▶ [Information provided]:
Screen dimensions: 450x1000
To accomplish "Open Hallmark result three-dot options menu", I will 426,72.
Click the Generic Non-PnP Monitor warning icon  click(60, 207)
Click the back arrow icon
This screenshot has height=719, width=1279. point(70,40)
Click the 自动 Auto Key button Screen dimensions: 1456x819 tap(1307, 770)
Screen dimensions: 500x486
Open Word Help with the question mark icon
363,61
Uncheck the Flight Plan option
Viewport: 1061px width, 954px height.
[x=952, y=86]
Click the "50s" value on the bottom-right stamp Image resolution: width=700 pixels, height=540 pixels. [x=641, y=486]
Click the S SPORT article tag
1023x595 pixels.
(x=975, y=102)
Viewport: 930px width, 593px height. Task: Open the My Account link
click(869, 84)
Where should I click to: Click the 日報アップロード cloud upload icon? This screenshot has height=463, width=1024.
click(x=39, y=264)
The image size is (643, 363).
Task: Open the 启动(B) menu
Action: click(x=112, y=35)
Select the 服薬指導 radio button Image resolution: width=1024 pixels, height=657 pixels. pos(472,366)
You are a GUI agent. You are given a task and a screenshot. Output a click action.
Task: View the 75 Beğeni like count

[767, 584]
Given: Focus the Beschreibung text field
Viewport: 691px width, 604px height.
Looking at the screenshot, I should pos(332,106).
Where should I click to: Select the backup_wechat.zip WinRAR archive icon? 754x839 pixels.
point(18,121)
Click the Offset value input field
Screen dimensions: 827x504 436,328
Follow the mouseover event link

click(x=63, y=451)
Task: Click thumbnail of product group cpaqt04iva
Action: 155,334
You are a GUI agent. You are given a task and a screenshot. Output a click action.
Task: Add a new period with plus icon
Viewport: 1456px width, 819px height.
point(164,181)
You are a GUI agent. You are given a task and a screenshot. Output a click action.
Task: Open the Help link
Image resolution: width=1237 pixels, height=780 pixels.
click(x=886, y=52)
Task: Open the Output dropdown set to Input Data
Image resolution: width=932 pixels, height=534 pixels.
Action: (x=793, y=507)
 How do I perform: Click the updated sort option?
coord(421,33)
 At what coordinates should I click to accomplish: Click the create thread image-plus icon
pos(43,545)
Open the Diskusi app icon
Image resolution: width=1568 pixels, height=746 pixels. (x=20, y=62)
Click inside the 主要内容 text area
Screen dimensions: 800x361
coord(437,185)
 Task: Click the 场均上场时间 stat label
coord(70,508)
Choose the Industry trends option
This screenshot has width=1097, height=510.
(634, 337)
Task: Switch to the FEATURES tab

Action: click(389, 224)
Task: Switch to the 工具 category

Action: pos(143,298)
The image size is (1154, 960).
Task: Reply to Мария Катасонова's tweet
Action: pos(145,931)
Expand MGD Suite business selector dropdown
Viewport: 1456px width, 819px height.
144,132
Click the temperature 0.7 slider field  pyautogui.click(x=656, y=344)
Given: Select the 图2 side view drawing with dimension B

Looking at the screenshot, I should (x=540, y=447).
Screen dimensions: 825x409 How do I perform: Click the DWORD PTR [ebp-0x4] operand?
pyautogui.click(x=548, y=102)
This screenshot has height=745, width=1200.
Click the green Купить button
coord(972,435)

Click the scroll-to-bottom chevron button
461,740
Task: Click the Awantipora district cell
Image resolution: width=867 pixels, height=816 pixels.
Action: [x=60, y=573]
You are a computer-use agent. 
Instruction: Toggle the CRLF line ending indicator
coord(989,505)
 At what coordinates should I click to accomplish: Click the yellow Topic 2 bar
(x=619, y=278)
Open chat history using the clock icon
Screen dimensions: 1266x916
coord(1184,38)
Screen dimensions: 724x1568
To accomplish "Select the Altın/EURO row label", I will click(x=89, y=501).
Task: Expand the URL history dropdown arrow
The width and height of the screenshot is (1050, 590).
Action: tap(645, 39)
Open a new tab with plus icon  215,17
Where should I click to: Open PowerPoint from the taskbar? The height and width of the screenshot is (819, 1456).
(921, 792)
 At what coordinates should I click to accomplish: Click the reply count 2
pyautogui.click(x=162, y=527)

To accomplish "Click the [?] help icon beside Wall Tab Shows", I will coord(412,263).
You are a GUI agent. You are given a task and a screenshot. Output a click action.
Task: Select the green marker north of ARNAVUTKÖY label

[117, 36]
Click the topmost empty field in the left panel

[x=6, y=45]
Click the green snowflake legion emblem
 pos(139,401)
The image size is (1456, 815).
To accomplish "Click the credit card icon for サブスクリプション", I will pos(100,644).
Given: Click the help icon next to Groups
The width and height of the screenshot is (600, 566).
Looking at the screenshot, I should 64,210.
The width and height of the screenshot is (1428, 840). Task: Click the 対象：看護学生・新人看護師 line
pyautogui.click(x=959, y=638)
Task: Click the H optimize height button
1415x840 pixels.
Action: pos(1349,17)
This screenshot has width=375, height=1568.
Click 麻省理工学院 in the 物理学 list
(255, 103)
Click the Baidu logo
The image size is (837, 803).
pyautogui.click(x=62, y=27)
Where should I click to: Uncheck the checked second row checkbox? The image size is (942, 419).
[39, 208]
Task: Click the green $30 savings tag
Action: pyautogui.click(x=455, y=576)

▶ [What is being asked]: Copy out all of the lines above word for word, with nothing changed.

▶ [Written solution]:
Screen dimensions: 450x1000
To accomplish "Open Hallmark result three-dot options menu", I will 426,72.
Click the Generic Non-PnP Monitor warning icon  click(60, 207)
Click the back arrow icon
This screenshot has height=719, width=1279. point(70,40)
Click the 自动 Auto Key button Screen dimensions: 1456x819 tap(1307, 770)
Screen dimensions: 500x486
Open Word Help with the question mark icon
363,61
Uncheck the Flight Plan option
Viewport: 1061px width, 954px height.
[x=952, y=86]
Click the "50s" value on the bottom-right stamp Image resolution: width=700 pixels, height=540 pixels. [x=641, y=486]
Click the S SPORT article tag
1023x595 pixels.
(x=975, y=102)
Viewport: 930px width, 593px height. Task: Open the My Account link
click(869, 84)
Where should I click to: Click the 日報アップロード cloud upload icon? This screenshot has height=463, width=1024.
click(x=39, y=264)
The image size is (643, 363).
Task: Open the 启动(B) menu
Action: click(x=112, y=35)
Select the 服薬指導 radio button Image resolution: width=1024 pixels, height=657 pixels. pos(472,366)
You are a GUI agent. You are given a task and a screenshot. Output a click action.
Task: View the 75 Beğeni like count

[767, 584]
Given: Focus the Beschreibung text field
Viewport: 691px width, 604px height.
Looking at the screenshot, I should pos(332,106).
Where should I click to: Select the backup_wechat.zip WinRAR archive icon? 754x839 pixels.
point(18,121)
Click the Offset value input field
Screen dimensions: 827x504 436,328
Follow the mouseover event link

click(x=63, y=451)
Task: Click thumbnail of product group cpaqt04iva
Action: 155,334
You are a GUI agent. You are given a task and a screenshot. Output a click action.
Task: Add a new period with plus icon
Viewport: 1456px width, 819px height.
point(164,181)
You are a GUI agent. You are given a task and a screenshot. Output a click action.
Task: Open the Help link
Image resolution: width=1237 pixels, height=780 pixels.
click(x=886, y=52)
Task: Open the Output dropdown set to Input Data
Image resolution: width=932 pixels, height=534 pixels.
Action: (x=793, y=507)
 How do I perform: Click the updated sort option?
coord(421,33)
 At what coordinates should I click to accomplish: Click the create thread image-plus icon
pos(43,545)
Open the Diskusi app icon
Image resolution: width=1568 pixels, height=746 pixels. (x=20, y=62)
Click inside the 主要内容 text area
Screen dimensions: 800x361
coord(437,185)
 Task: Click the 场均上场时间 stat label
coord(70,508)
Choose the Industry trends option
This screenshot has width=1097, height=510.
(634, 337)
Task: Switch to the FEATURES tab

Action: click(389, 224)
Task: Switch to the 工具 category

Action: pos(143,298)
The image size is (1154, 960).
Task: Reply to Мария Катасонова's tweet
Action: pos(145,931)
Expand MGD Suite business selector dropdown
Viewport: 1456px width, 819px height.
144,132
Click the temperature 0.7 slider field  pyautogui.click(x=656, y=344)
Given: Select the 图2 side view drawing with dimension B

Looking at the screenshot, I should (x=540, y=447).
Screen dimensions: 825x409 How do I perform: Click the DWORD PTR [ebp-0x4] operand?
pyautogui.click(x=548, y=102)
This screenshot has height=745, width=1200.
Click the green Купить button
coord(972,435)

Click the scroll-to-bottom chevron button
461,740
Task: Click the Awantipora district cell
Image resolution: width=867 pixels, height=816 pixels.
Action: [x=60, y=573]
You are a computer-use agent. 
Instruction: Toggle the CRLF line ending indicator
coord(989,505)
 At what coordinates should I click to accomplish: Click the yellow Topic 2 bar
(x=619, y=278)
Open chat history using the clock icon
Screen dimensions: 1266x916
coord(1184,38)
Screen dimensions: 724x1568
To accomplish "Select the Altın/EURO row label", I will click(x=89, y=501).
Task: Expand the URL history dropdown arrow
The width and height of the screenshot is (1050, 590).
Action: tap(645, 39)
Open a new tab with plus icon  215,17
Where should I click to: Open PowerPoint from the taskbar? The height and width of the screenshot is (819, 1456).
(921, 792)
 At what coordinates should I click to accomplish: Click the reply count 2
pyautogui.click(x=162, y=527)

To accomplish "Click the [?] help icon beside Wall Tab Shows", I will coord(412,263).
You are a GUI agent. You are given a task and a screenshot. Output a click action.
Task: Select the green marker north of ARNAVUTKÖY label

[117, 36]
Click the topmost empty field in the left panel

[x=6, y=45]
Click the green snowflake legion emblem
 pos(139,401)
The image size is (1456, 815).
To accomplish "Click the credit card icon for サブスクリプション", I will pos(100,644).
Given: Click the help icon next to Groups
The width and height of the screenshot is (600, 566).
Looking at the screenshot, I should 64,210.
The width and height of the screenshot is (1428, 840). Task: Click the 対象：看護学生・新人看護師 line
pyautogui.click(x=959, y=638)
Task: Click the H optimize height button
1415x840 pixels.
Action: pos(1349,17)
This screenshot has width=375, height=1568.
Click 麻省理工学院 in the 物理学 list
(255, 103)
Click the Baidu logo
The image size is (837, 803).
pyautogui.click(x=62, y=27)
Where should I click to: Uncheck the checked second row checkbox? The image size is (942, 419).
[39, 208]
Task: Click the green $30 savings tag
Action: pyautogui.click(x=455, y=576)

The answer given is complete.